In medical school and residency, all of us are vulnerable to influences that will color how we practice and how we approach patients and medicine for the indefinite future.  I tell students that their practice style will be based on things they saw preceptors and teachers do that they choose to emulate, and an active avoidance of things with which the student was uncomfortable.

In school, I read the following comments by G. Gayle Stephens, M.D.  Dr. Stephens was one of the early proponents and defenders of Family Medicine when the specialty (then know as Family Practice) was developing out of the previous general practitioner (GP) model.  I found these ten points spoke very deeply to me, and I have tried to use them as guideposts along the way.  I cannot claim that I was always successful, but I do believe I have done my best.


A Decalogue for Family Practice Residents Entering Practice--G. Gayle Stephens.

  1. Don’t give up the reform ethos.  Keep on the side of responsible change in education, practice, and social justice.

  1. Don’t lose faith in the power of relationships and the therapeutic use of self.  (Or, don’t hire anybody to save you from spending time with patients.)

  1. Don’t turn your practice into a mere business.  It may not be less, and it should be a great deal more.
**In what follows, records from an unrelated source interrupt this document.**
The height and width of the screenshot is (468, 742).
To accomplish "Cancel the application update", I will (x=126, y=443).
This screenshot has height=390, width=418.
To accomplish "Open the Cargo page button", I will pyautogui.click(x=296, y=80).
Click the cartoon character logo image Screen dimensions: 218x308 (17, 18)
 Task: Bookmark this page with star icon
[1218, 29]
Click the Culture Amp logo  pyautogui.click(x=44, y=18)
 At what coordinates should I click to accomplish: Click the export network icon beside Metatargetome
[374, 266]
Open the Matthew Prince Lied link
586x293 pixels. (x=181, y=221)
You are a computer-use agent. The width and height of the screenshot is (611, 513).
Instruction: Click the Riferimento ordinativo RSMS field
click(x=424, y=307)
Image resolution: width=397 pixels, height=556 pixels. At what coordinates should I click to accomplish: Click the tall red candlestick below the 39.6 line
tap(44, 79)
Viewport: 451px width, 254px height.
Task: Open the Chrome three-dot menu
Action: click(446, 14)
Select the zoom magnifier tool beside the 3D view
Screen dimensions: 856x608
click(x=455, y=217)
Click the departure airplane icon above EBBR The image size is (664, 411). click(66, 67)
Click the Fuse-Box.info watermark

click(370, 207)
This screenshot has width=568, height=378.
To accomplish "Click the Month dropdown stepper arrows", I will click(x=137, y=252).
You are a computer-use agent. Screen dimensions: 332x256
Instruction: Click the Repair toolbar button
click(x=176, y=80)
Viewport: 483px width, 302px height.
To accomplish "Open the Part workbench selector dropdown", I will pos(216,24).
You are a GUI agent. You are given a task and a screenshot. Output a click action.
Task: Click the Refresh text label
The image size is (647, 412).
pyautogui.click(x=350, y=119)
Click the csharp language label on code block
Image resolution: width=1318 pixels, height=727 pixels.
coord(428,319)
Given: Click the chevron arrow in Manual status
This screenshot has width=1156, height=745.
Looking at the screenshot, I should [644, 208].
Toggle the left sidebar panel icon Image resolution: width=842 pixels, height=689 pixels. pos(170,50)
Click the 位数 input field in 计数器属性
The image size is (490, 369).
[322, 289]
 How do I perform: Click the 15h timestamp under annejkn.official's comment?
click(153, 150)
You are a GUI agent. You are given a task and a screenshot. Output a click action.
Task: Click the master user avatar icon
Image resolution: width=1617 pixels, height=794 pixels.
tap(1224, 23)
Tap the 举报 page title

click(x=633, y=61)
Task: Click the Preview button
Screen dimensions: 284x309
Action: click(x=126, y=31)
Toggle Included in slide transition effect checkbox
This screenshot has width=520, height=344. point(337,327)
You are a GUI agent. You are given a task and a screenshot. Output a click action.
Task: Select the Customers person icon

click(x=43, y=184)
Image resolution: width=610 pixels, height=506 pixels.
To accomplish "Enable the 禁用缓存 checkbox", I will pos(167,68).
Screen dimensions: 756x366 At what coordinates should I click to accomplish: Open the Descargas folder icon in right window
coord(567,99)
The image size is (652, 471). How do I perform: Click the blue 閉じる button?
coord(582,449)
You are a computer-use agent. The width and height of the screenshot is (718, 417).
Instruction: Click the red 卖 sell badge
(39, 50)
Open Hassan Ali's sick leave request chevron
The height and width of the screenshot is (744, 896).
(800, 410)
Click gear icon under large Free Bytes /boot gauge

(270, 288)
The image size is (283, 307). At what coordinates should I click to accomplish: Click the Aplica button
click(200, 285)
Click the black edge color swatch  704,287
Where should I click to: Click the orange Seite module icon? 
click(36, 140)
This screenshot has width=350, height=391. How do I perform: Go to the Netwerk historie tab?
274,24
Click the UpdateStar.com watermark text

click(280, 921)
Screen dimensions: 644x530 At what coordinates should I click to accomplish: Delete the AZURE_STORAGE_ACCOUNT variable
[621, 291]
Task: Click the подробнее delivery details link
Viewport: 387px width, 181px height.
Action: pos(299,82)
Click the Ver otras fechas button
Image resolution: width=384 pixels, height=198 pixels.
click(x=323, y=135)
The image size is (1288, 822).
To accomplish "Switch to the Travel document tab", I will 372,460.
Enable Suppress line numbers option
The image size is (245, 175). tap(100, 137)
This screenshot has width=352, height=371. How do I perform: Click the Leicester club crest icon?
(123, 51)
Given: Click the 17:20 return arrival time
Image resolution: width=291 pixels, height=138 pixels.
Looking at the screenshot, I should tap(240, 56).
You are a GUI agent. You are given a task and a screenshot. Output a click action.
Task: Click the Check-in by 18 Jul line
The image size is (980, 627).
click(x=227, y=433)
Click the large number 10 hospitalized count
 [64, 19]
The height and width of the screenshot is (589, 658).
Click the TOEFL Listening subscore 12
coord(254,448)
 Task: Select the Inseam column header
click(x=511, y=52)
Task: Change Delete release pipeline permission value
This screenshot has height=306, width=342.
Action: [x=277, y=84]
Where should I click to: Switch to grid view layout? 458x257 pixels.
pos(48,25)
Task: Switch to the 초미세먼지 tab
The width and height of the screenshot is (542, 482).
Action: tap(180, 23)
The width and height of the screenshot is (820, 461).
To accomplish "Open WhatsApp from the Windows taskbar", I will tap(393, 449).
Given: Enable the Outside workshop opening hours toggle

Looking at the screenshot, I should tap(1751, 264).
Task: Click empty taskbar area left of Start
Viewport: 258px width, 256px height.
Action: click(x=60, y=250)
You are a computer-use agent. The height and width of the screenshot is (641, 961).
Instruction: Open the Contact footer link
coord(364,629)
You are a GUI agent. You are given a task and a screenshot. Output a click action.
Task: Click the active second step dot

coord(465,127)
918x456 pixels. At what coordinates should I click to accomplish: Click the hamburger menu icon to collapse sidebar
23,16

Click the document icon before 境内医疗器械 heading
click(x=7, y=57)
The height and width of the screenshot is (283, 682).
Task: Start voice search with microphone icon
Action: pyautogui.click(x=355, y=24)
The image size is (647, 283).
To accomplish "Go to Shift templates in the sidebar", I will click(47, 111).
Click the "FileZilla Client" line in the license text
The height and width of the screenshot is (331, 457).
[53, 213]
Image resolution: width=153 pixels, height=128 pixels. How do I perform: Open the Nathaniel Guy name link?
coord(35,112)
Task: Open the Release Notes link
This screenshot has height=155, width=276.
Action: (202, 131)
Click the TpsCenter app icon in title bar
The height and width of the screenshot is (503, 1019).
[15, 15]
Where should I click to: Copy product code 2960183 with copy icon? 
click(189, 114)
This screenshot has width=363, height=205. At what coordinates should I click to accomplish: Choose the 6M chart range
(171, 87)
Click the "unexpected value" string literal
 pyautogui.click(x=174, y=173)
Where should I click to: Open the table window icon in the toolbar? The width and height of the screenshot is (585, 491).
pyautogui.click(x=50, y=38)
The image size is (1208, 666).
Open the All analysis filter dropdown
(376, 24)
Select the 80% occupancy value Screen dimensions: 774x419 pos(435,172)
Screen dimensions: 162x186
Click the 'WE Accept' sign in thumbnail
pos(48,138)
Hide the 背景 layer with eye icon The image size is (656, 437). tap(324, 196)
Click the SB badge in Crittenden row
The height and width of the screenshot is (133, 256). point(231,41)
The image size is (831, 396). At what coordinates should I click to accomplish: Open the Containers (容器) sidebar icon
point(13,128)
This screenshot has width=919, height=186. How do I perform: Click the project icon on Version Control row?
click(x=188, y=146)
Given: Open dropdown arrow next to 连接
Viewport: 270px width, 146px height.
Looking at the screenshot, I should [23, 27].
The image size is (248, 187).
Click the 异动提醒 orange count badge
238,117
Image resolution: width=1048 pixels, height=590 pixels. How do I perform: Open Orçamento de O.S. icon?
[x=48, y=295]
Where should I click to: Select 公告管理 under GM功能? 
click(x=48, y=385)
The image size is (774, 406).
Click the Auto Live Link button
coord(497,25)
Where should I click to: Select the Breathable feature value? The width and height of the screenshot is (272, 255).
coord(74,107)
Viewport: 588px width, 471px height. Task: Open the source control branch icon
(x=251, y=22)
  1. Learn to distinguish between uncertainty and ignorance; only the latter is remediable and potentially culpable.

  1. Find some way to practice charity; i.e., willingly give a part of your services consistently to those who cannot pay.

  1. Try to see that the groups in which you hold membership are at least as moral as you are.

  1. Humanize and personalize the Microsystems in which you work.

  1. Act at all times as if the patient is fully autonomous; the weaker the patient is, the more vulnerable you are to violating his/her personhood.

  1. Reflect on your professional experiences.  Within the bounds of protecting patients’ privacy, think, talk, and write about your clinical stories.

  1. Worry less about patients becoming overly dependent on you than about your becoming undependable.

 With the increased stresses likely to result from the Patient Protection and Accountable Care Act (PPACA) and as new systems of health care delivery and payment are tested and enacted, I think this ten points will continue to show the way to be a good physician in difficult times.